§ **RECORDS TO USE**:
Content starts
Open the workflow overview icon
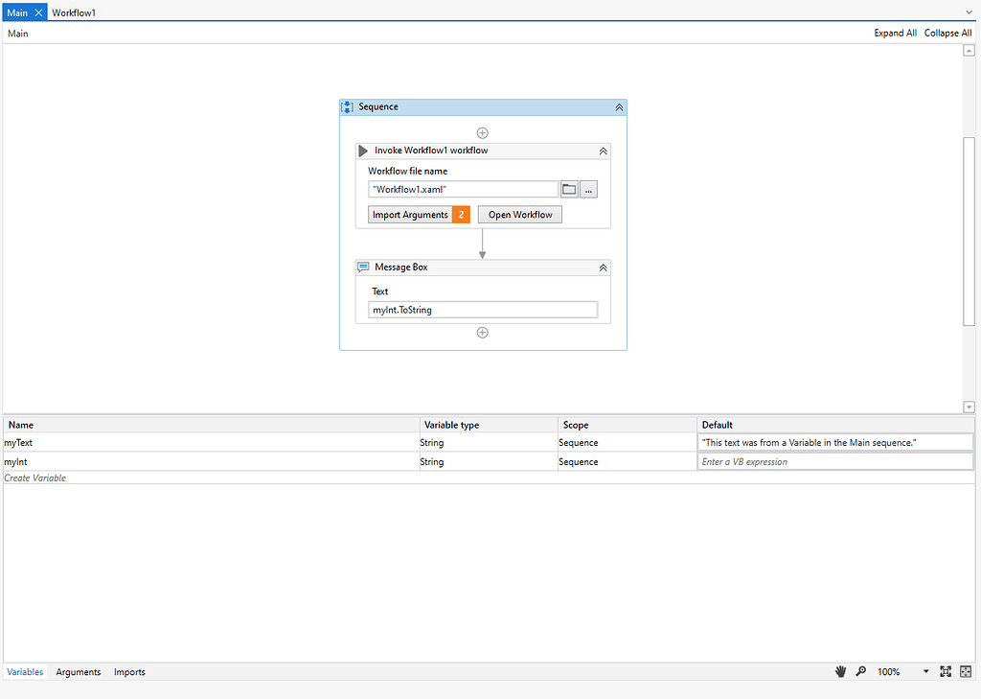The width and height of the screenshot is (981, 699). click(x=966, y=671)
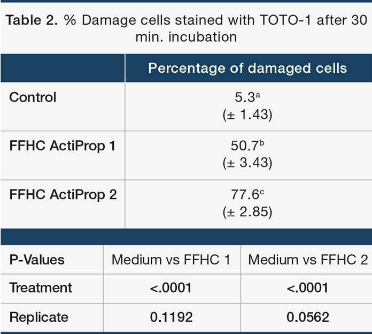Viewport: 372px width, 334px height.
Task: Select the Treatment row label
Action: [x=41, y=288]
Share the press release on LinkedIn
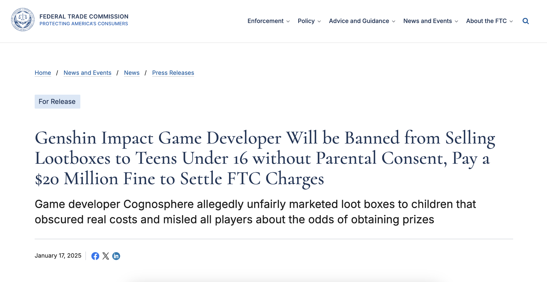This screenshot has width=547, height=282. [116, 256]
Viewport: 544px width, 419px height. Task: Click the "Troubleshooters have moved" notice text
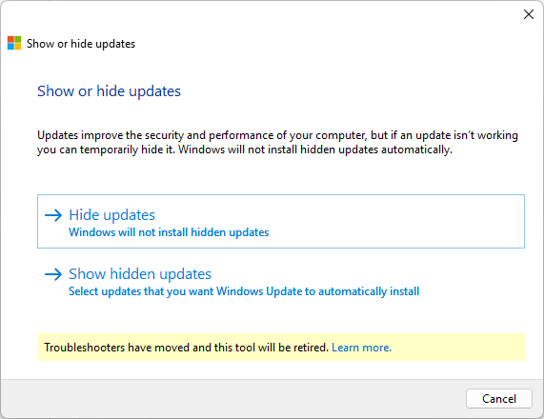tap(187, 348)

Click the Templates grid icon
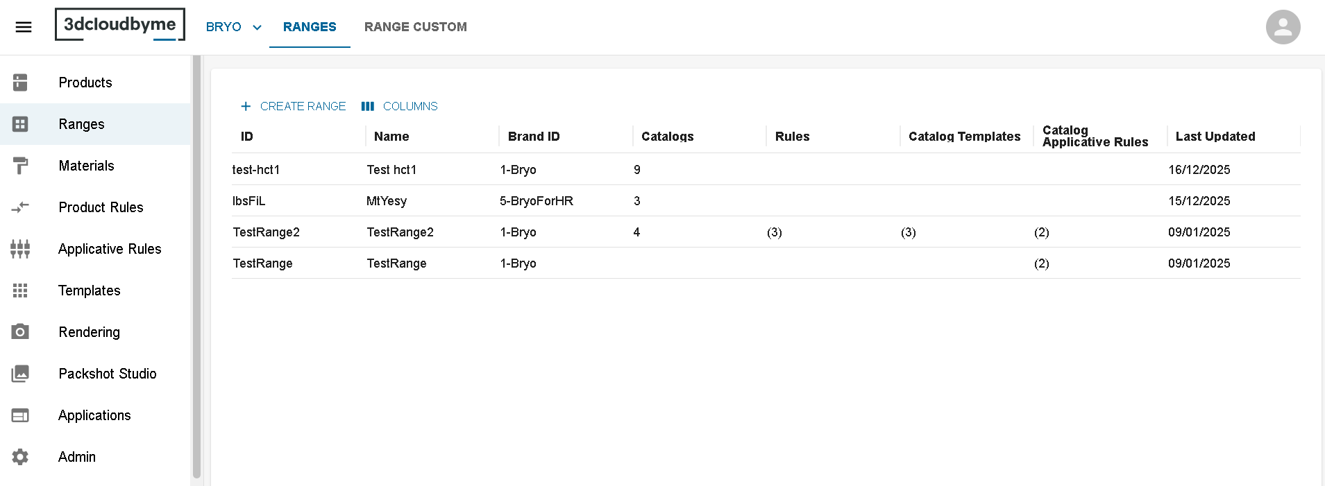coord(20,290)
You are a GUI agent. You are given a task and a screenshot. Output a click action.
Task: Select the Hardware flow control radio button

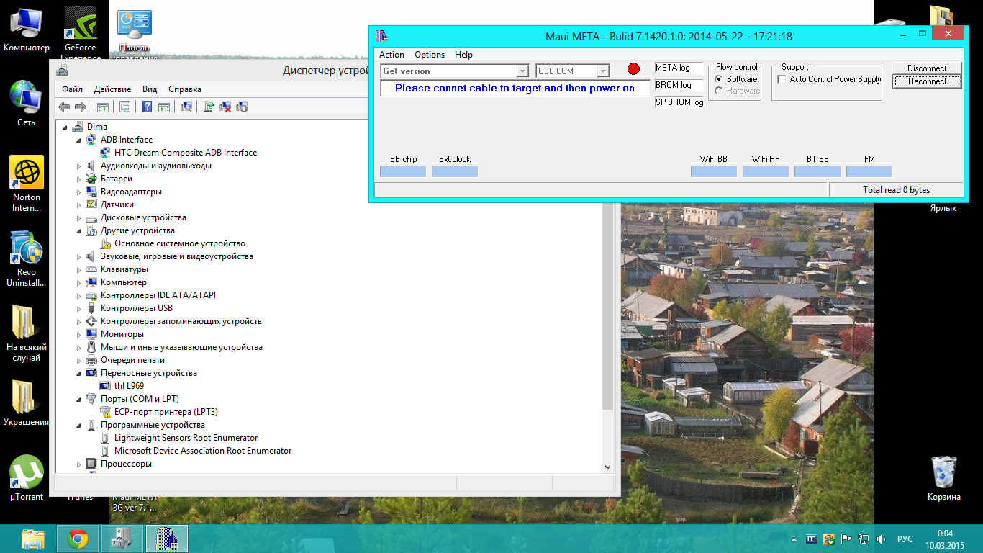pos(719,91)
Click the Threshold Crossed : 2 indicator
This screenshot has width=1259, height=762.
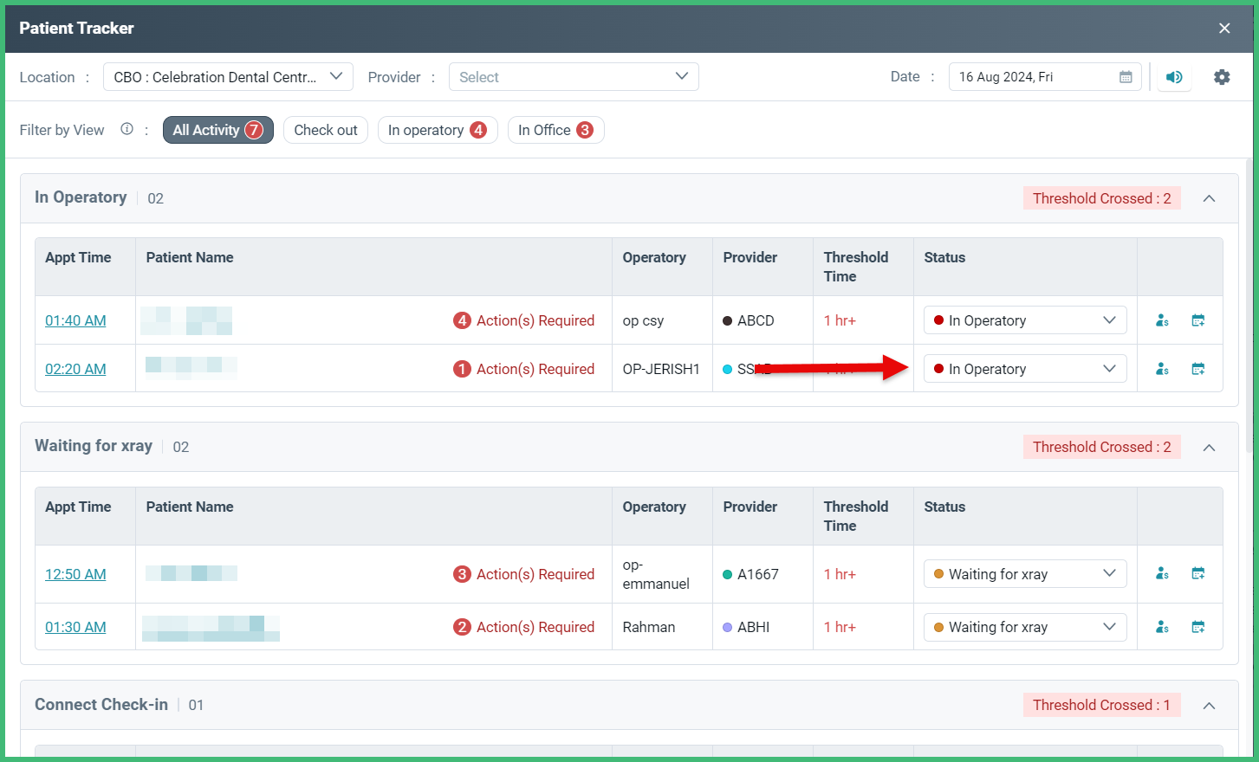click(x=1101, y=197)
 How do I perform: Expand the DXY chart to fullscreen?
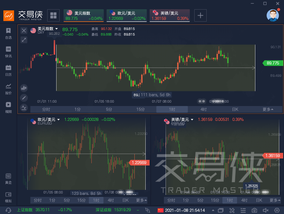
Content ends
§ **WHAT YOU NEED TO DO**: Omit the pictures, then print the rest of the listing above exactly.

§ **THE COMPLETED TASK**:
Open the workflow overview icon
The width and height of the screenshot is (981, 699). click(x=966, y=671)
Viewport: 372px width, 334px height.
Task: Select the Treatment row label
Action: [x=41, y=288]
Share the press release on LinkedIn
This screenshot has width=547, height=282. [116, 256]
Viewport: 544px width, 419px height. Task: Click the "Troubleshooters have moved" notice text
tap(187, 348)

Click the Templates grid icon
coord(20,290)
You are a GUI agent. You are given a task and a screenshot. Output a click action.
Task: Select the Hardware flow control radio button

pos(719,91)
Click the Threshold Crossed : 2 indicator
This screenshot has width=1259, height=762.
click(x=1101, y=197)
 How do I perform: Expand the DXY chart to fullscreen?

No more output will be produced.